To explain lower ice age pCO2, a higher degree of nitrate consumption during ice ages has been proposed for both the AZ and the SAZ (4, 2224). Our coral δ15N data provide evidence in support of these hypotheses. Remarkably, although the degree of nitrate consumption was higher in both of these regions during the last ice age, the AZ is reconstructed to have hosted much lower biological productivity than during the Holocene, whereas the SAZ hosted higher productivity (Fig. 4) (5, 9). This has led to the interpretation of a circulation-driven ice age reduction in nitrate supply as the ultimate driver of the AZ nitrate consumption change (13), whereas ice age iron fertilization best explains the nitrate consumption increase in the SAZ (Fig. 4D) (12). Given these different mechanisms for changes in surface nitrate, one would not expect identical histories for nitrate consumption in the two regions. Indeed, there are distinctions in the coral δ15N records from the AZ and SAZ both within the last ice age and since the end of the ice age.
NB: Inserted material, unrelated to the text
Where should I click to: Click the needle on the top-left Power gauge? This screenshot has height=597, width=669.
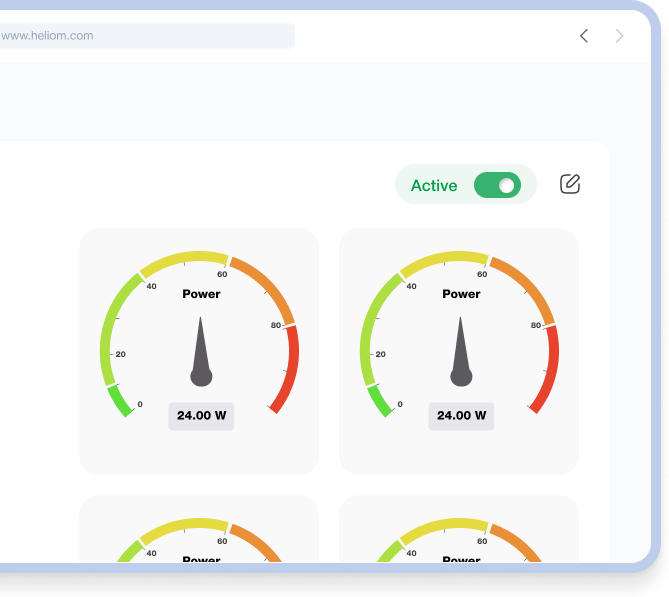(201, 355)
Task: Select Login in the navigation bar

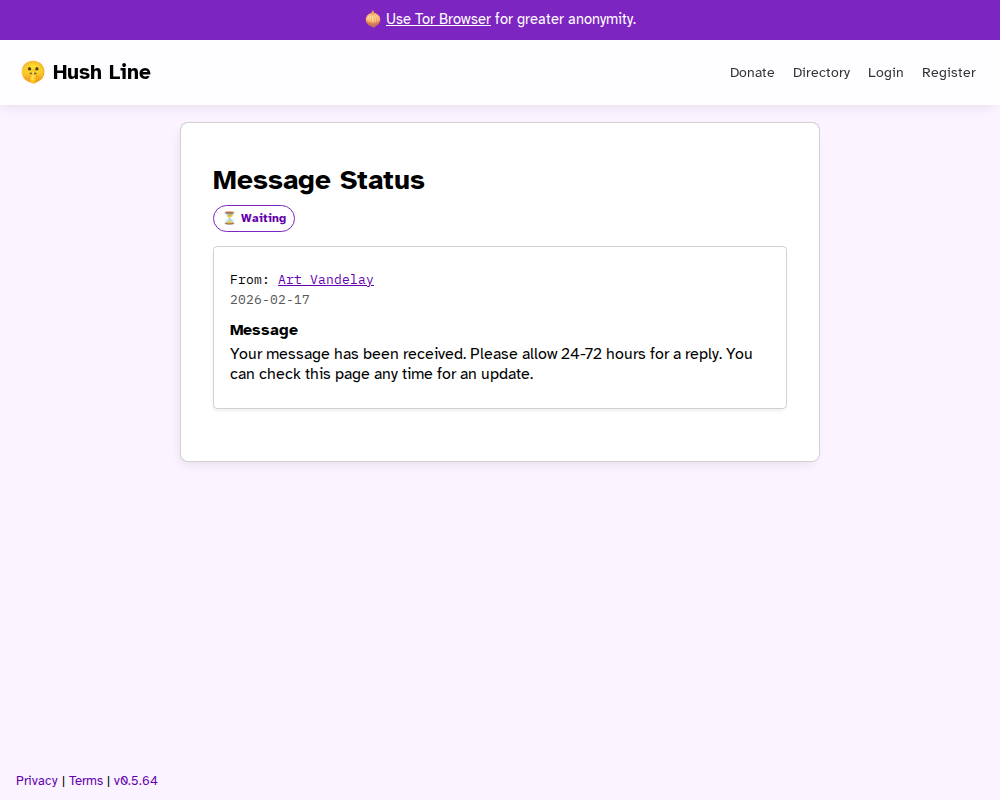Action: (885, 73)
Below, we focus on the latter.

Fig. 4.

Fig. 4.

Comparison of Southern Ocean biogeochemical changes and the history of atmospheric CO2 concentration over the past 40 kyr. (A) Atmospheric CO2 (35, 36); (B) average AZ and SAZ δ15N changes from coral, diatom, and foraminifera records in Fig. 3, with the shading showing ±1σ based on all records; (C) SAZ and AZ export productivity (12, 13); and (D) Southern Ocean dust [iron (Fe)] flux as recorded in the Atlantic SAZ (12).

Deglacial Changes Across the Southern Ocean.
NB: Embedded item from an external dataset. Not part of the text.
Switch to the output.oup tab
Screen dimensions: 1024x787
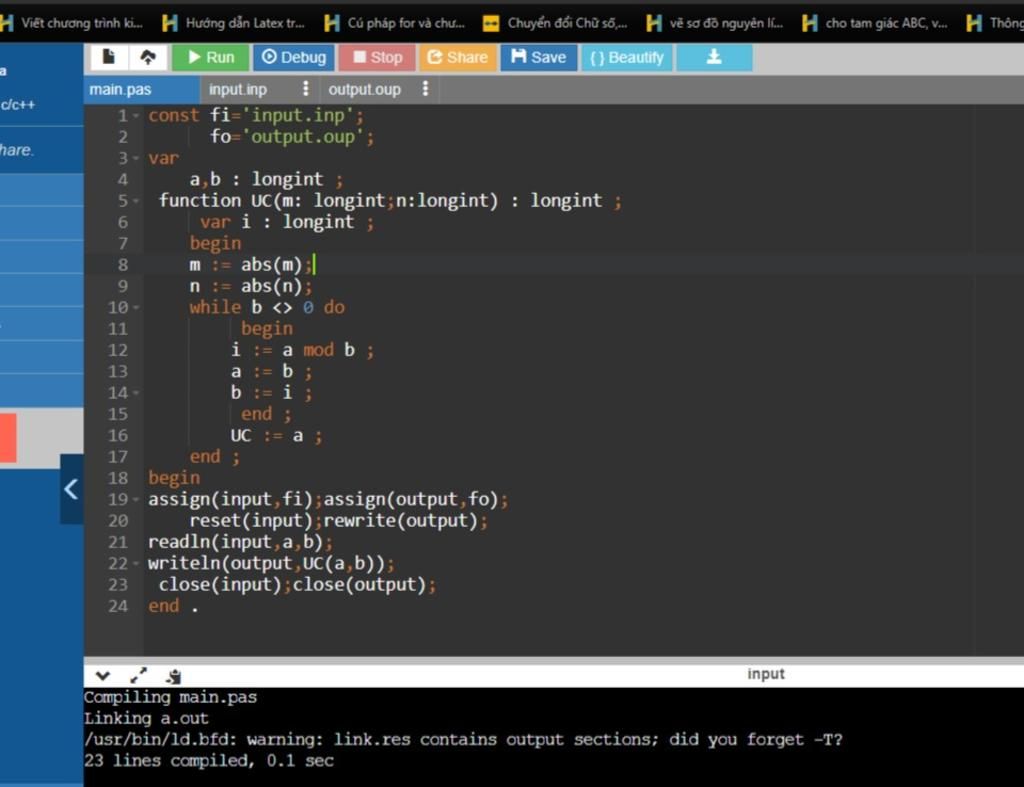364,89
Combined with the foraminifera and diatom δ15N records (12, 13), our coral δ15N data allow us to compare the deglacial changes in the Southern Ocean [NO3] with other relevant environmental changes (Fig. 4). In the AZ, [NO3] rose from the LGM to ∼12 kyr, suggesting that the AZ contributed to the deglacial rise in atmospheric pCO2. Export production in the AZ rose during the same period, consistent with the previous suggestion of a deglacial rise in Southern Ocean overturning (10, 13). Interestingly, [NO3] in the AZ continued to increase throughout the Holocene. This feature suggests a rise in the Southern Ocean overturning in the Holocene that may have contributed to the rise in atmospheric pCO2 since 8 kyr (25).
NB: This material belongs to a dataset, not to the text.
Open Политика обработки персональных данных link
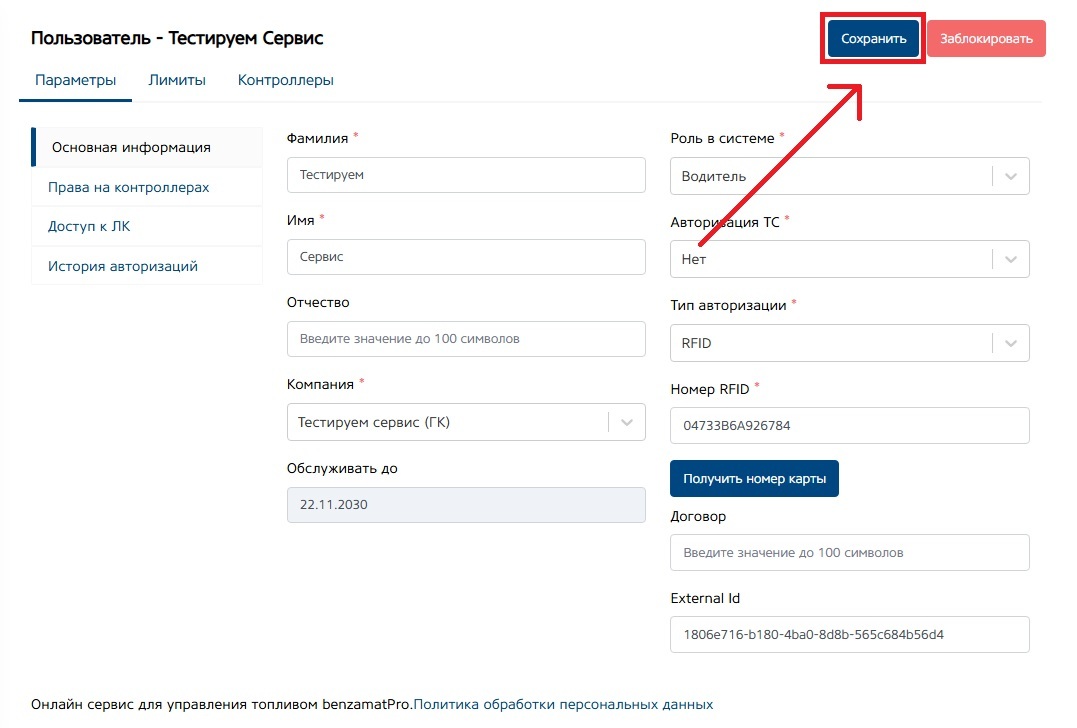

In the SAZ, both the coral and foraminifera δ15N records suggest that there were two episodes of deglacial rise in surface [NO3] (Figs. 3 and 4). Decreasing iron flux can explain the early to middeglacial increase in [NO3], consistent with ice age iron fertilization in the SAZ (12, 23). However, the second episode of increase in [NO3] during the later deglaciation and early Holocene cannot be explained solely by a change in the iron flux, which was low and relatively stable during this period (Fig. 4D). In the iron-limited Southern Ocean, nitrate consumption is widely thought to be modulated by the ratio of rates of iron and nitrate supply (26). Without significant change in the atmospheric iron flux during the late deglaciation and early Holocene, the second episode of deglacial rise in the SAZ [NO3] is consistent with an increasing supply of nitrate from the AZ into the SAZ, an expected consequence of the reconstructed rise in AZ surface [NO3]. A complication for the deglaciation is that frontal migration likely also changed the [NO3] field, shifting lower [NO3] poleward. This may have countered the deglacial rise in Southern Ocean surface [NO3], contributing to its apparently gradual nature.

Conclusion

From this first application of deep-sea coral δ15N, we reconstruct an ice age Southern Ocean without the high [NO3] or the strong north–south [NO3] gradient that characterizes the region today. The picture that arises is of an ice age Southern Ocean state radically different from the modern, in which the two major zones (the Antarctic and the Subantarctic) receive most of their nitrate from below and consume almost all of it in the summertime surface mixed layer. This argues strongly for a central role of the biogeochemistry of the Southern Ocean in lowering ice age pCO2.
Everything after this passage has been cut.